◆ **WRITTEN EXERCISE**: Please format the listing from the line containing "You are a computer-use" up to and including the line containing "coord(570,501)" as a numbered list, omitting blank lines and leaving out the pictures.
#### ENTRIES ####
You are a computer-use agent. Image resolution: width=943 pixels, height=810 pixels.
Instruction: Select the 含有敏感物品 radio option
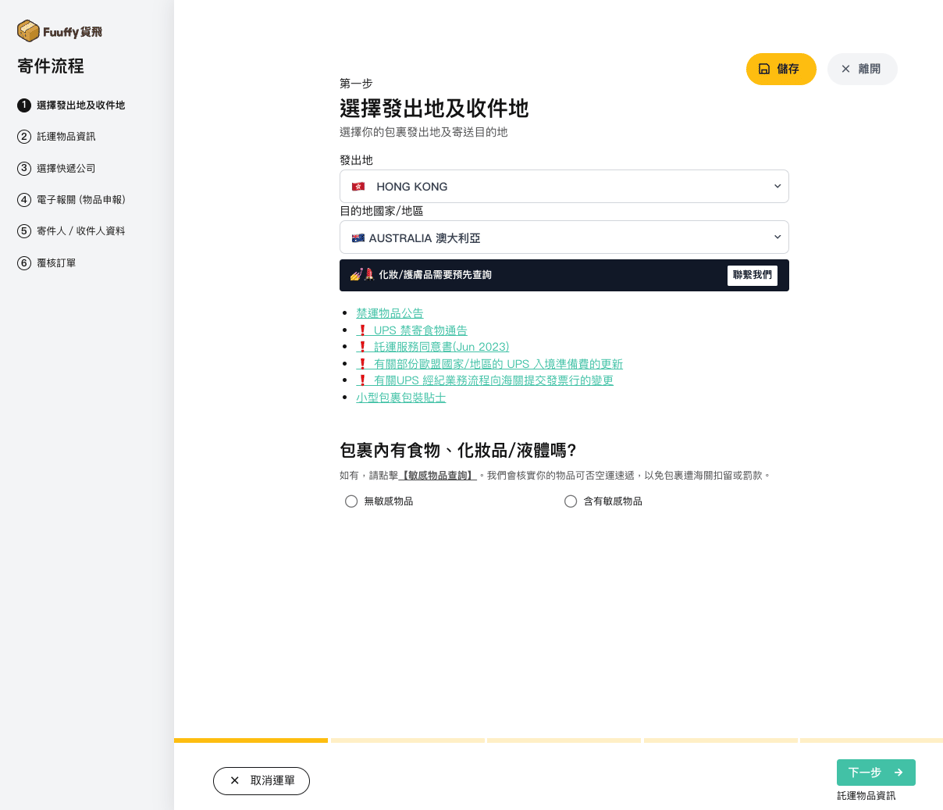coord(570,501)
####
#### ENTRIES ####
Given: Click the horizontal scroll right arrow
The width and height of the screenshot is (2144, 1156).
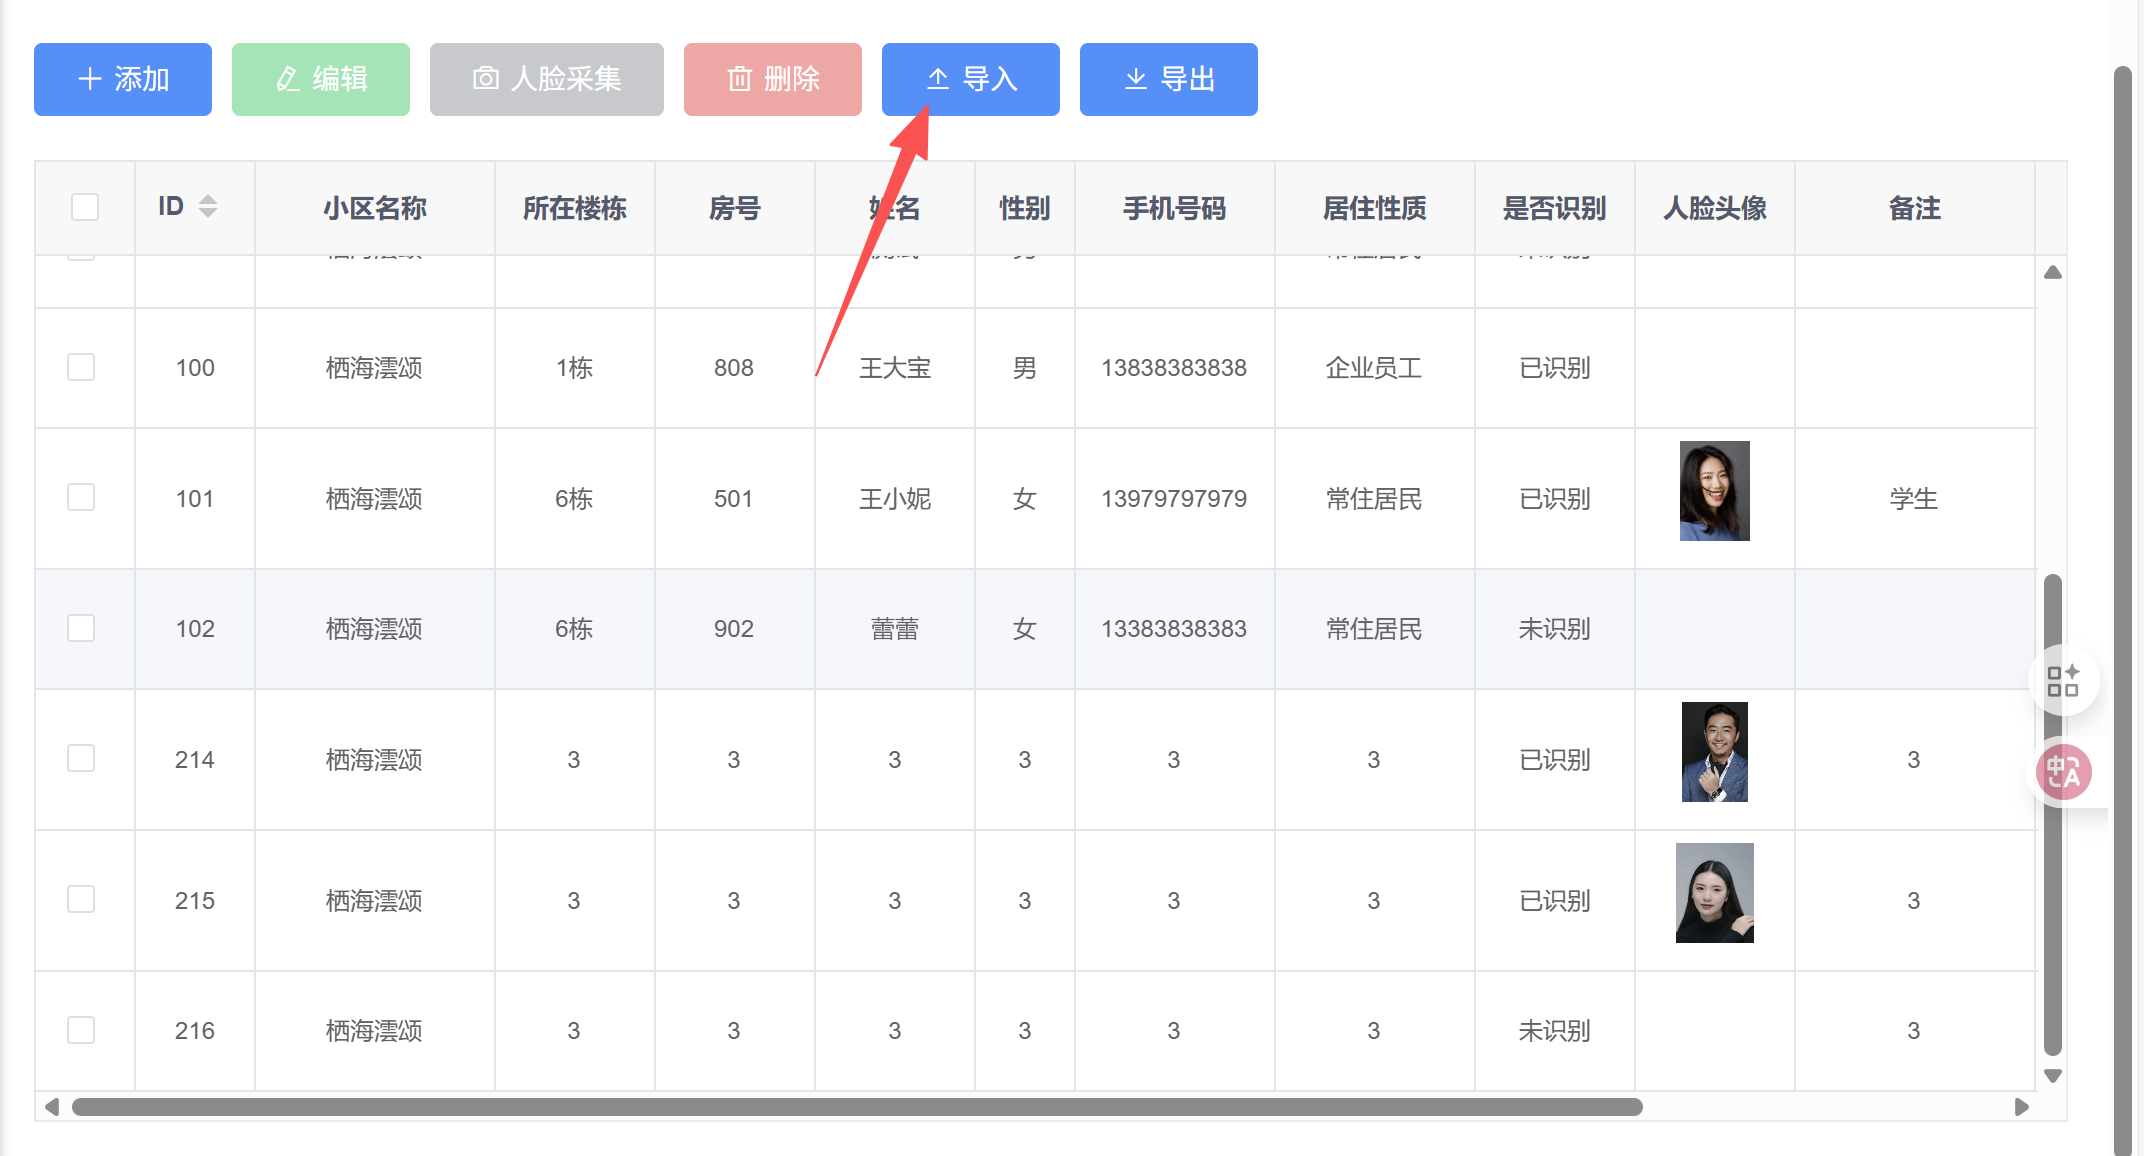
####
◆ **RESULT OF THIS EXERCISE**:
1. You are a computer-use agent. Image resolution: width=943 pixels, height=810 pixels.
2. Instruction: Select the 含有敏感物品 radio option
3. coord(570,501)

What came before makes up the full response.